Prince, um operador e negociante de guerra, é um dos maiores promotores da soldadesca assalariada transnacional, com um histórico macabro de mortes e violações de direitos humanos em mais de 30 países. Hoje, ele é um contratante de segurança para o Equador. [4] O fundador da notória empresa Blackwater – famosa por suas brutais violações de direitos humanos em vários países, incluindo o Iraque – lucrou servindo a governos autoritários e oligárquicos, muitas vezes em conluio aberto com o imperialismo estadunidense. Para ser claro sobre quem ele é, Prince é um dos rostos mais visíveis do negócio privado da guerra, que, de forma alguma, busca a paz. Este ponto não é menos importante.
Em meio à guerra interna contra o crime organizado, decretada pelo presidente Noboa, a contratação de mercenários constitui uma “transação por um serviço”, com “empresas que tratam a morte como um negócio”. [5] É preocupante, então, que, por meio desse tipo de negociação com grupos mercenários, esteja ocorrendo uma espécie de neoliberalização da luta contra o crime organizado. E dentro dessa lógica comercial perversa, esses aproveitadores da guerra – que é essencialmente o que os mercenários são, que não estão realmente interessados na paz porque não é um negócio – podem negociar facilmente com o maior lance. Dessa forma, suas ações no Equador poderiam ser um incentivo para o estabelecimento massivo do paramilitarismo. Isso poderia se materializar por meio de alianças de tropas mercenárias com grupos oligárquicos ou mesmo com gangues do crime organizado, como já aconteceu em outros países.
Assim, com a presença de mercenários ou ações ligadas às suas práticas, abre-se ainda mais a porta para respostas repressivas fora das instituições estatais e dos direitos humanos. Assim, em suma, Noboa adere à lógica repressiva do “capitalismo mafioso” de Donald Trump e outros governantes de extrema-direita. [6] Tudo como parte de uma guerra fracassada e sem fim contra os cartéis de drogas, que concentram a maior parte de seus negócios lucrativos em países do Norte global, liderados pelos próprios Estados Unidos.

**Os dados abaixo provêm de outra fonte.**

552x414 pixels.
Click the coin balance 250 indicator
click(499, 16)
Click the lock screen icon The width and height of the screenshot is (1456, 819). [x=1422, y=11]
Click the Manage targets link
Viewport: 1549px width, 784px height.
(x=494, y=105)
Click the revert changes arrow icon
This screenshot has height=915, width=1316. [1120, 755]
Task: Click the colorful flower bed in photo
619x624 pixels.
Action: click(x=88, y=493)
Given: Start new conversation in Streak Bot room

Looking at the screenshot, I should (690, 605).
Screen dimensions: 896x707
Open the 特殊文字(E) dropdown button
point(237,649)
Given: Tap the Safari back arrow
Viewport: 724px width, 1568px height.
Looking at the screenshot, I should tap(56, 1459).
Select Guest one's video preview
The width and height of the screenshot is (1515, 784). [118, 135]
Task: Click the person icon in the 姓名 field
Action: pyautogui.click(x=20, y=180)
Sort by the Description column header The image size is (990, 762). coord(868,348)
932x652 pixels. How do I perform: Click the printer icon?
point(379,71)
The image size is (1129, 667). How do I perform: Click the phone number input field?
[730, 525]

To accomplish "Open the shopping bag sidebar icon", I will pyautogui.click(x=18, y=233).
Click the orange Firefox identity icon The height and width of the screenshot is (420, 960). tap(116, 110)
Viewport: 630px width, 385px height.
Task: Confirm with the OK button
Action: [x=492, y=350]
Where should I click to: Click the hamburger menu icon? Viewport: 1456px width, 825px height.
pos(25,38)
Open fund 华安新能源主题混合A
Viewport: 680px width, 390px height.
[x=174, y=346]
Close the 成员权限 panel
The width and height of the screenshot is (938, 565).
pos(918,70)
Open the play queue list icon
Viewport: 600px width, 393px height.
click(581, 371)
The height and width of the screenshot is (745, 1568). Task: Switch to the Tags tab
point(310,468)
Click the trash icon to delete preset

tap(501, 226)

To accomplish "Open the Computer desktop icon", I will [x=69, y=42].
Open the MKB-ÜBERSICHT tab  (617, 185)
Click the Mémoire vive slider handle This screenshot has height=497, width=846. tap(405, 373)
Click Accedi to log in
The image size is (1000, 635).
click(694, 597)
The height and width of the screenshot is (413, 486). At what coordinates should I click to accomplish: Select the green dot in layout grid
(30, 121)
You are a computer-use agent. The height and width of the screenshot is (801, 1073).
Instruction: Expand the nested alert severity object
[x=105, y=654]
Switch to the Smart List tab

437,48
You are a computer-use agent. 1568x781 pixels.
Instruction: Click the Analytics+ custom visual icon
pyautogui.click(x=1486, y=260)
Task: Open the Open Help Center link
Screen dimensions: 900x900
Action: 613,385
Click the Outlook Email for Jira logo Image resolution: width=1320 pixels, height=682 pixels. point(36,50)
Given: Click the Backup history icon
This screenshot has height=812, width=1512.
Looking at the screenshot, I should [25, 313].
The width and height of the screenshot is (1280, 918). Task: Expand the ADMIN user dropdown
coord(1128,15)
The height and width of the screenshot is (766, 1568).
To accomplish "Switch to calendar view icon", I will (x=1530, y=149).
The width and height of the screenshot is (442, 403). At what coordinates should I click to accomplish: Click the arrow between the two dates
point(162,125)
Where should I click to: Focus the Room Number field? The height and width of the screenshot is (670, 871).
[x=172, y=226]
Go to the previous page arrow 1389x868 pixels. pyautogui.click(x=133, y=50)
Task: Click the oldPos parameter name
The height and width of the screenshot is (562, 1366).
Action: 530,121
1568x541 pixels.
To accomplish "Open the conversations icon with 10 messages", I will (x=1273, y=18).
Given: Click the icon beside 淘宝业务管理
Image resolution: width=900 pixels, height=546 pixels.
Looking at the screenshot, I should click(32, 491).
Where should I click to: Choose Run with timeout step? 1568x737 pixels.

Um ponto extremamente sério. As forças públicas: as Forças Armadas e a Polícia, que estão engajadas em uma espécie de guerra civil, compartilharão suas funções específicas com tropas auxiliares, mercenárias ou não. Essa força pública está assumindo novamente tarefas de gestão política de linha de frente, como a administração de alguns hospitais públicos. Além disso, as forças públicas, que controlam as prisões sem conseguir pacificá-las, estão assumindo cada vez mais o papel de guarda pretoriana dos interesses mineradores e petrolíferos, reprimindo comunidades que defendem seus territórios, contribuindo para a expansão do extrativismo (talvez este seja outro ponto de contato com a estratégia de “minerais para a segurança” de Washington, evidente em várias partes do mundo). E, nesse contexto, as forças de segurança, além de serem o braço repressivo contra a resistência popular e despreparadas para esse tipo de guerra interna (especialmente urbana), violam cada vez mais a lei: torturas, abusos, assassinatos, desaparecimentos, perseguições e corrupção crescente são alvo de repetidas denúncias. [7]
De fato, trilhamos um caminho de difícil retorno, que mina cada vez mais as frágeis instituições democráticas, seriamente ameaçadas pelas pretensões de Noboa de controlar todas as funções do Estado, incluindo o Tribunal Constitucional. Da mesma forma, a institucionalidade do direito internacional ratificado pelo Equador, que proíbe a presença de mercenários, está sendo duramente criticada. [8]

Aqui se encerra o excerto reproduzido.